> Task instructions: Pictures are to be omitted, and every entry below is to be restated exactly.

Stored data
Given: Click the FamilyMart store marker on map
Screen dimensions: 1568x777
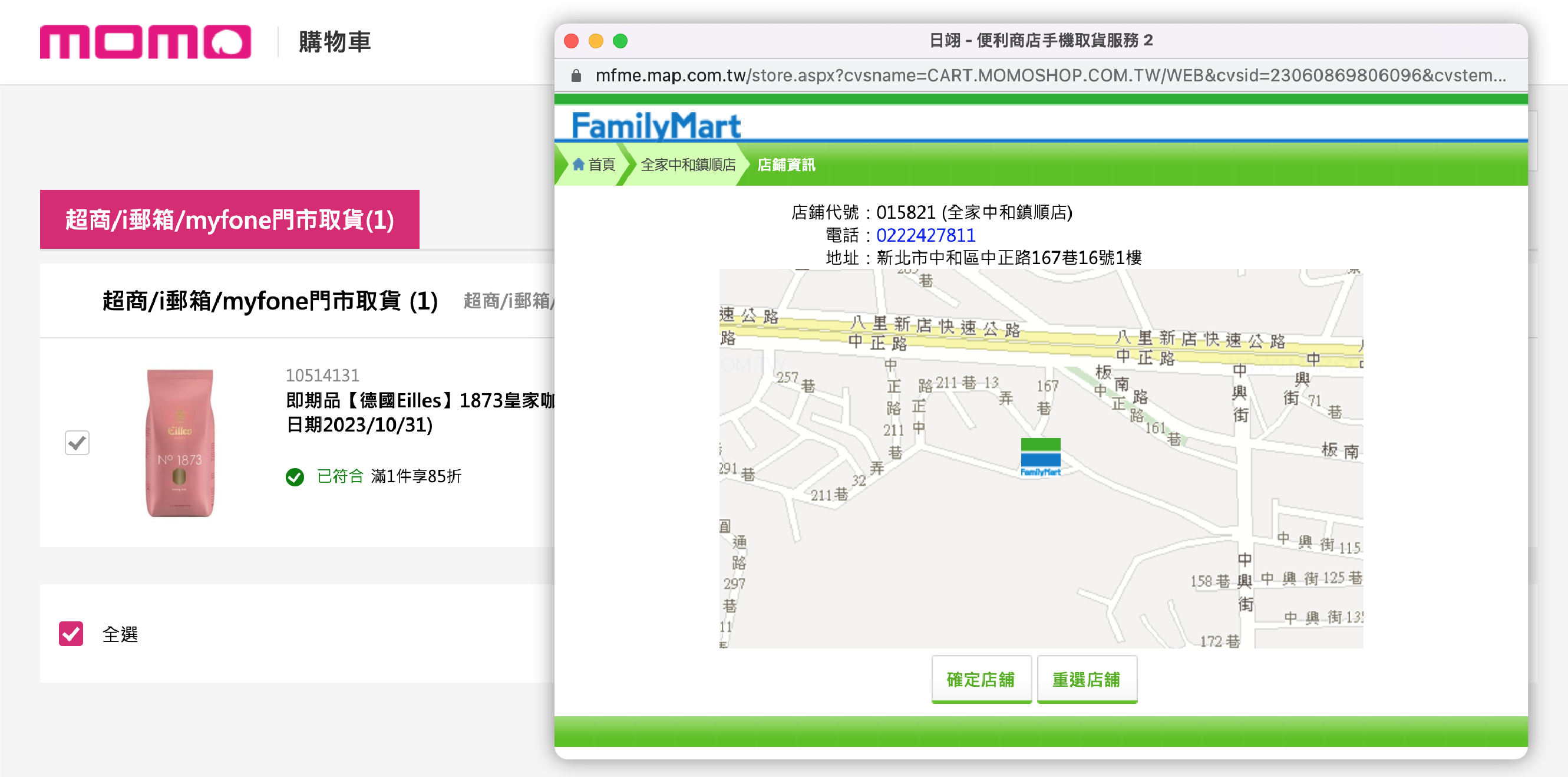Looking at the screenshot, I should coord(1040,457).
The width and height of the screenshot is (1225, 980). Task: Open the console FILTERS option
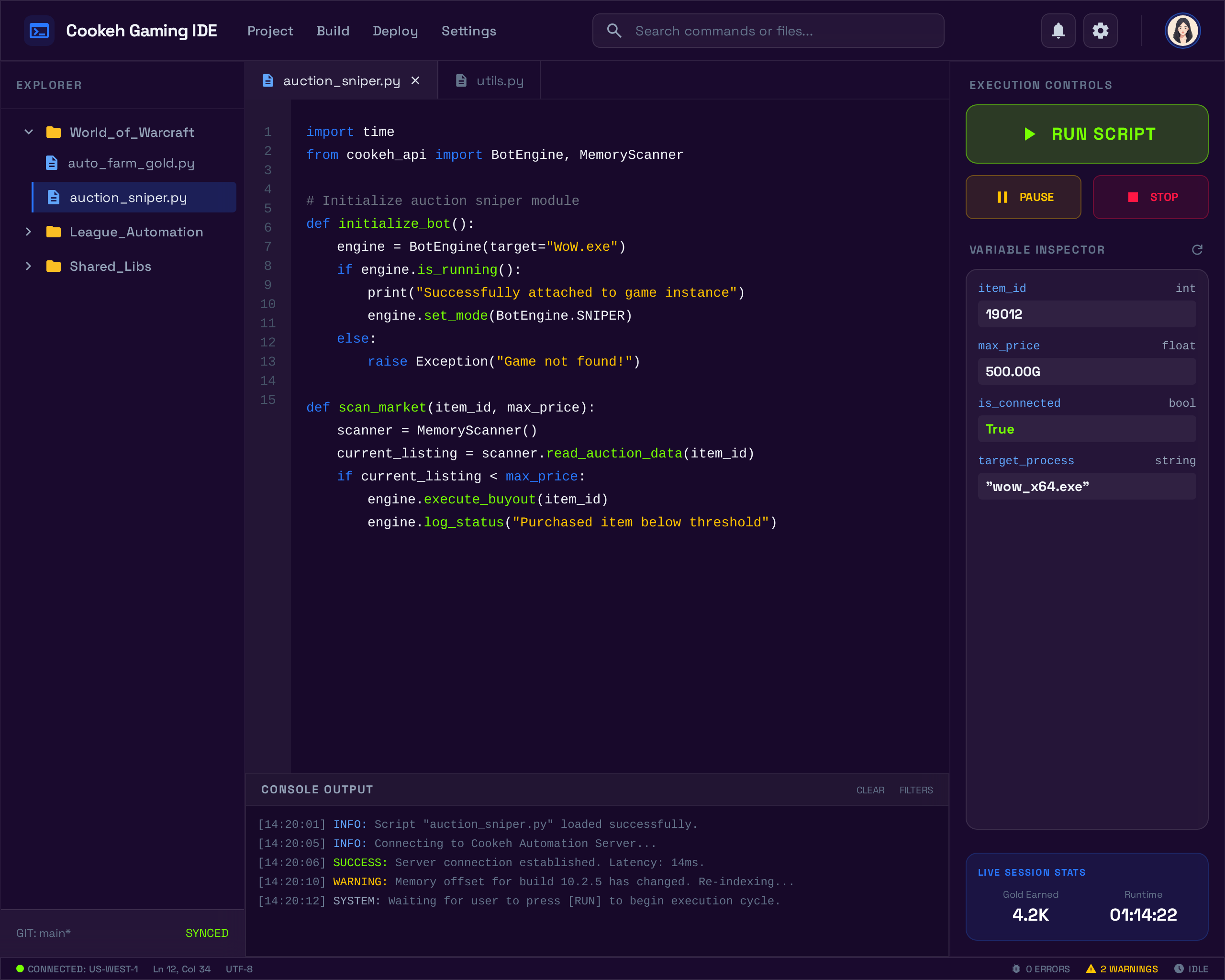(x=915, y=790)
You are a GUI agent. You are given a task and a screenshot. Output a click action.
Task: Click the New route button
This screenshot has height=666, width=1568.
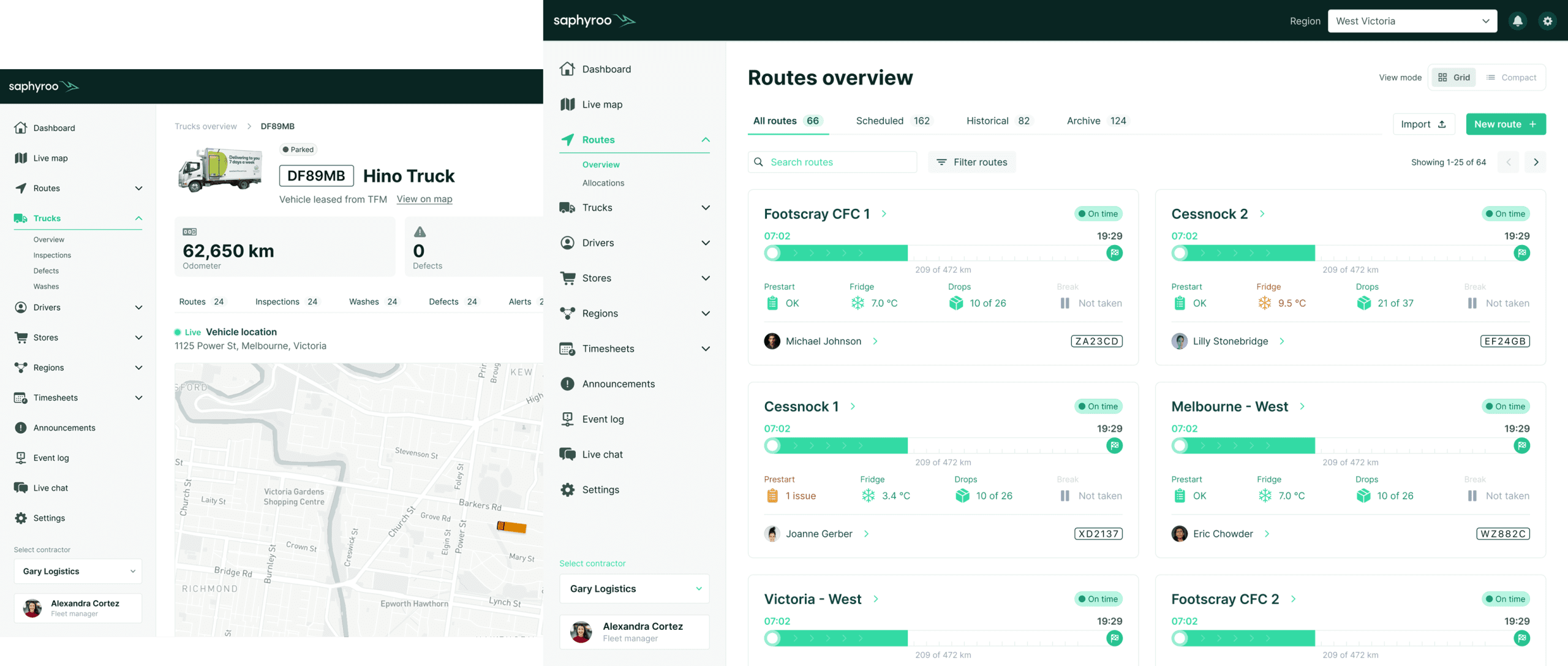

> Problem solution:
Given: Click the FamilyMart store marker on map
Screen dimensions: 1568x777
Looking at the screenshot, I should coord(1040,457).
The width and height of the screenshot is (1225, 980). Task: Open the console FILTERS option
(x=915, y=790)
You are a GUI agent. You are given a task and a screenshot. Output a click action.
Task: Click the New route button
This screenshot has height=666, width=1568.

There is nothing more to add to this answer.